Oddly enough, when I found out about his EA I realized how deeply troubled my H was. I was able to see that he was not just a philandering son-of-a-bi*#h, but that he indeed in dire need of help.
My own father suffered from depression and took his own life when I was but 5 years old. He was never diagnosed with depression, as that was 45 years ago, but I have many letters he wrote my mother at that time and he was definately severely depressed.
I knew my H needed help -- at that point, he knew he needed help. He got that help and is now a completely different person.
But that does not negate the pain I felt/feel as a result of his betrayal. While intellectually I can understand somewhat of what he was going through, emotionally I am forever scarred.
Quote: My own father suffered from depression and took his own life when I was but 5 years old. He was never diagnosed with depression, as that was 45 years ago,
Oh, I barely know what to say. How very sad. This, in itself, must have left a deep scar.
I'm happy to hear that your H has gotten help and is a "completely different person" now.
Sounds as though you could really use some stability in your life after all you've been through.
My guess is that, life has taught you to be very compassionate.
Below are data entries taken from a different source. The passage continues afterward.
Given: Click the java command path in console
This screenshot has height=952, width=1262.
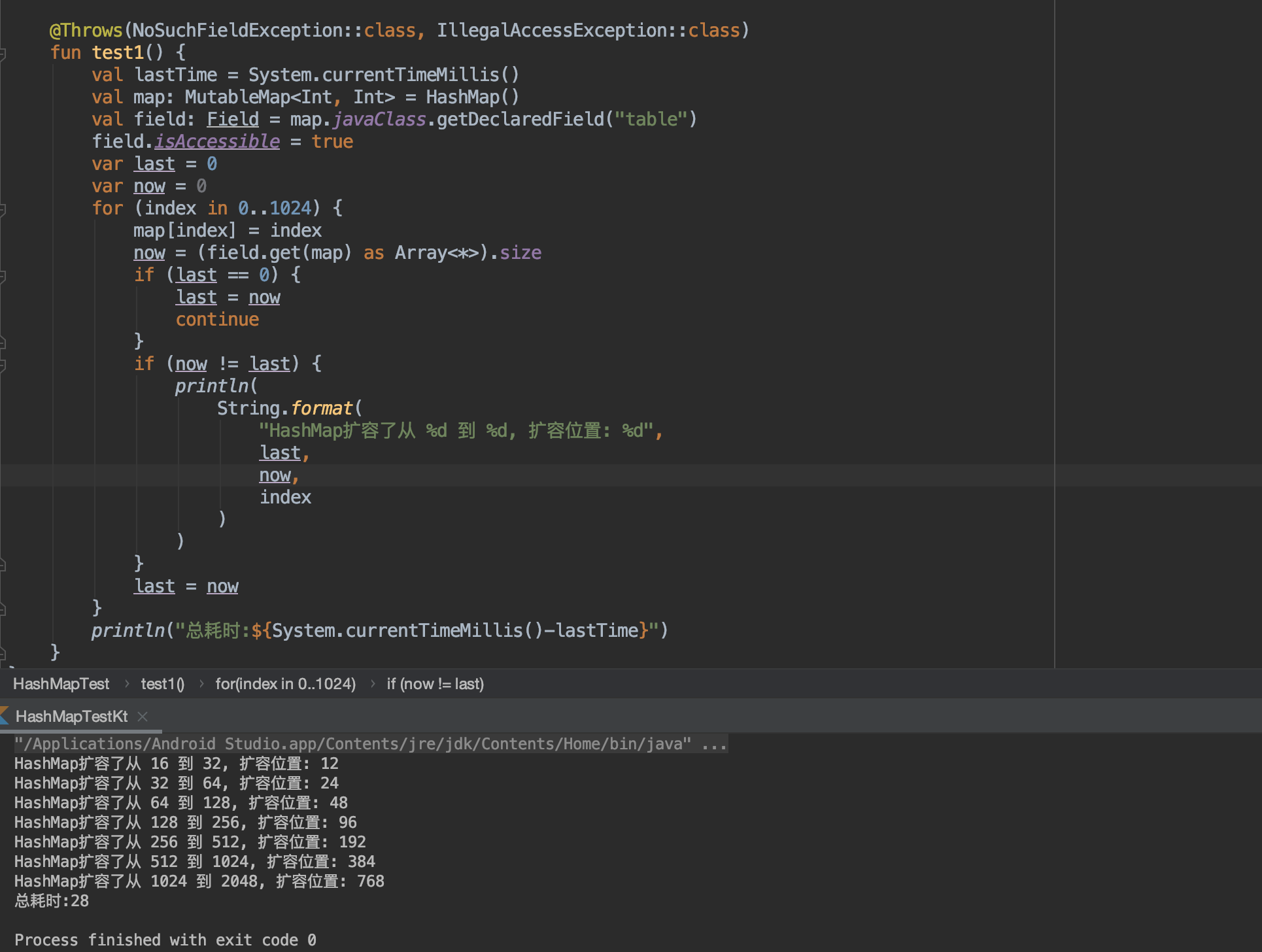Looking at the screenshot, I should click(x=353, y=744).
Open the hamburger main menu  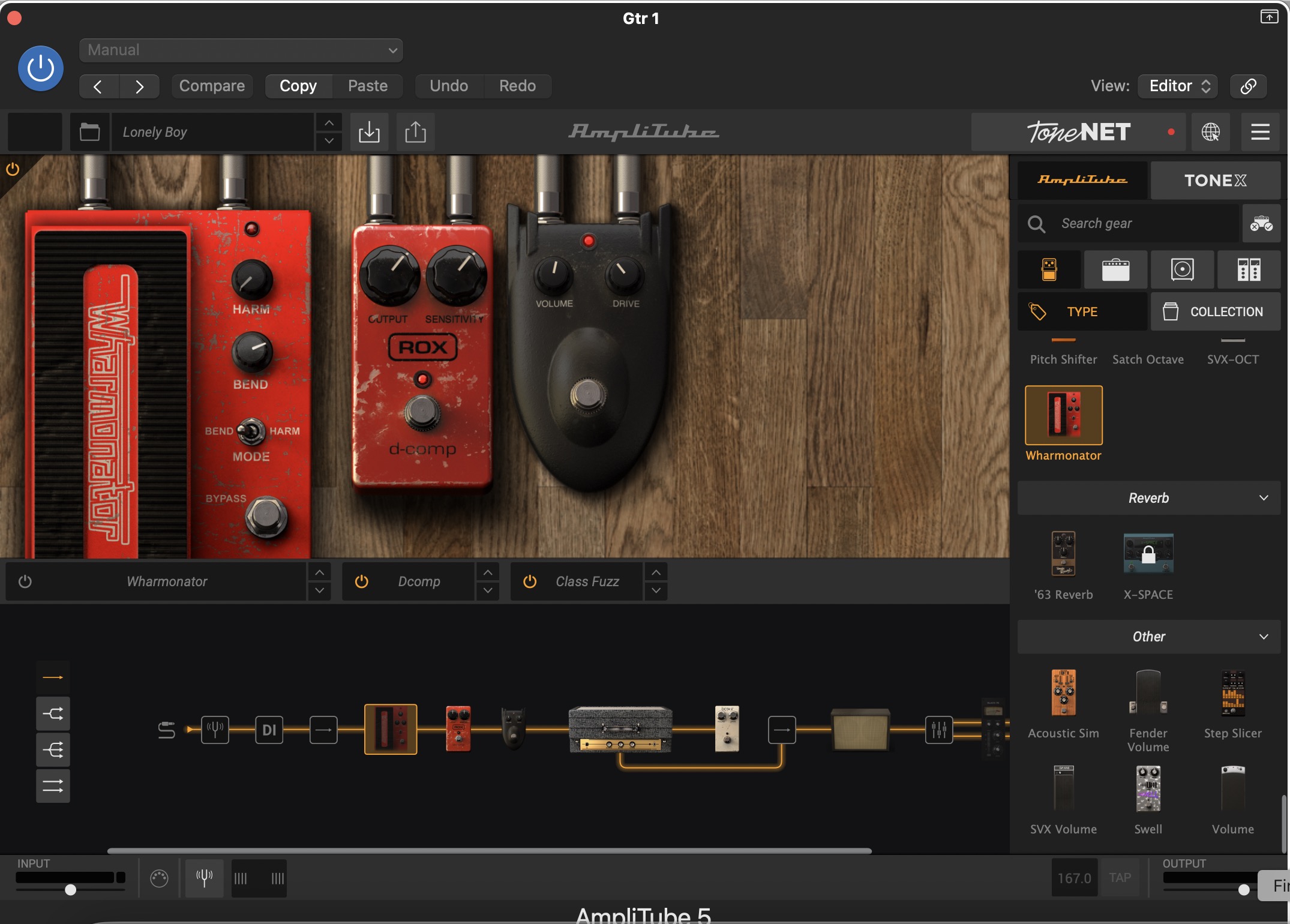coord(1260,132)
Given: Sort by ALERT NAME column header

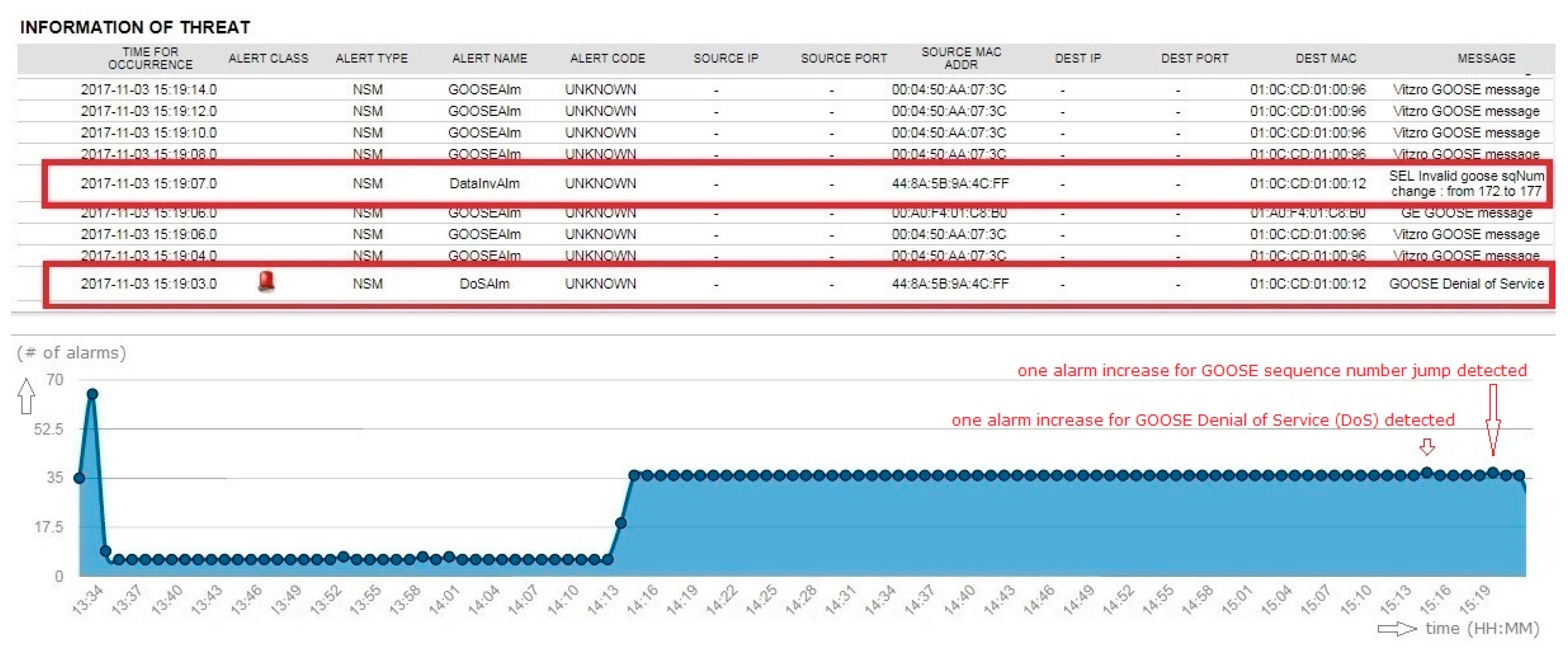Looking at the screenshot, I should point(489,58).
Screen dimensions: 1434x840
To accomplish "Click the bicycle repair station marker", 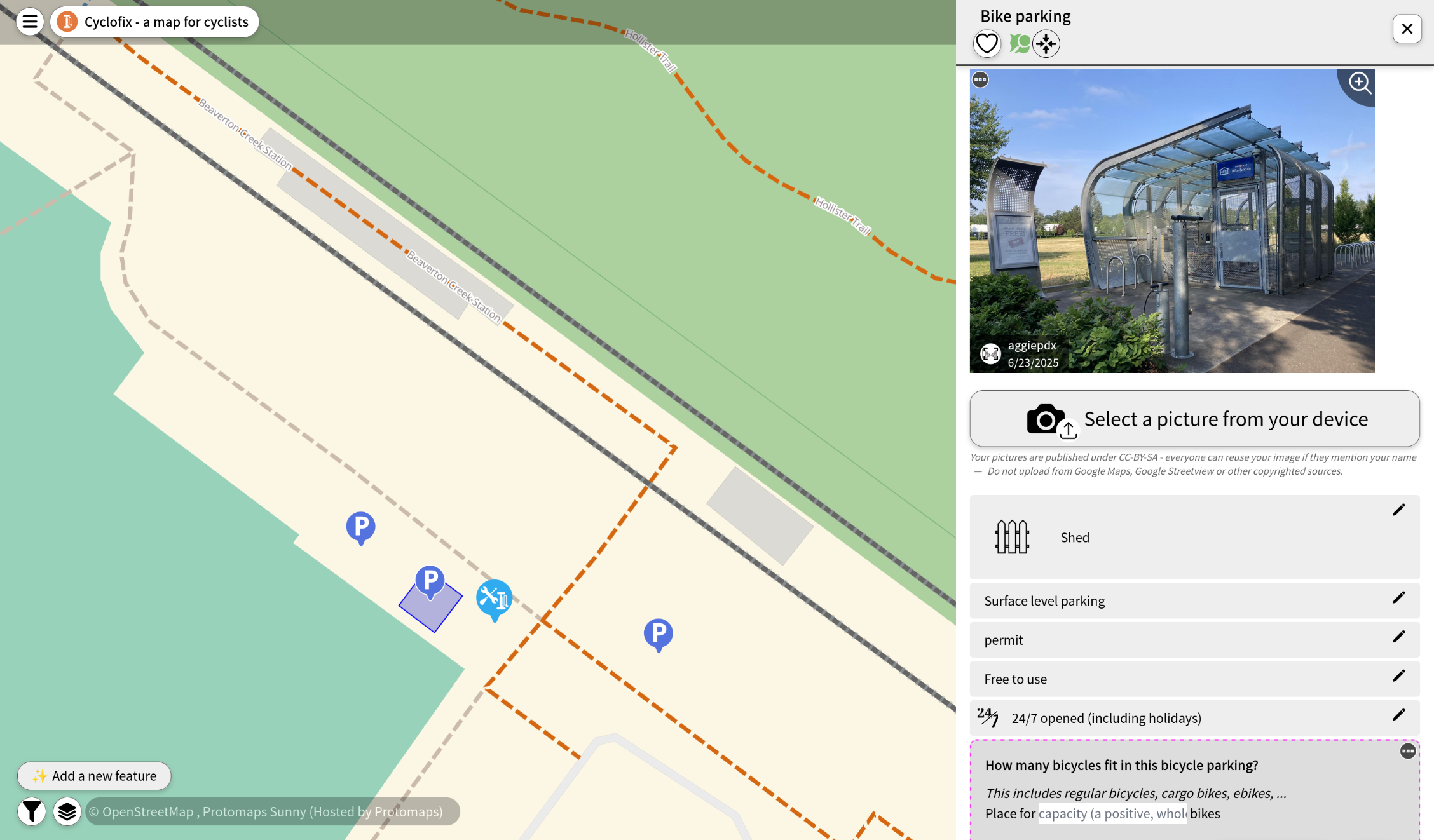I will click(x=494, y=598).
I can hear it in your posts.
Last night, as we were talking about our up-and-coming trip to Costa Rica, I mentioned that it seems as though the number '22' holds some significance for me. I told him in a light and friendly tone that -
* It will be 22 days until we leave on our trip counting from the 22nd of this month. * I was born in the year of the 'monkey' and the year of the 'monkey' starts on the 22nd of this month. * I was born on the 22nd of October. * AND said, "Something that I'm trying to forget happened on the 22nd of last January". Ummm...It just fell out of my mouth in that manner.
My H's face kind of melted into an expression of pensive sorrow after that last remark.
I quickly injected through a big smile, "But, things are MUCH better now" and his face perked right up. Sheeewww.
I've been taking a course, (off and on) since November and it runs from 9am until 4pm. Today I left at 12:30pm because of an ever increasing bog I was finding myself in - and people were noticing.
The bog was pretty bad by the time I got home, and my H noticed. He didn't probe, but my guess is that he had a good idea of what was causing it.
He's presently in bed with a headache. I'm wondering if he's experiencing his own "echoes" right now, as well.
One thing my H did say before lying down was, "Would you like for me to meet you at school tomorrow so that we can have lunch together?" I managed to grunt a "yes" out through my mental fog. By the way, the school is real close to where he used to work. Eeek.
Trust, trust, trust.
I'm so glad I have my wise and caring bb buddies here to keep me on track. Doing something nice right now IS important.
Now to clear this sickening fog from my head and figure out what that "something" will be.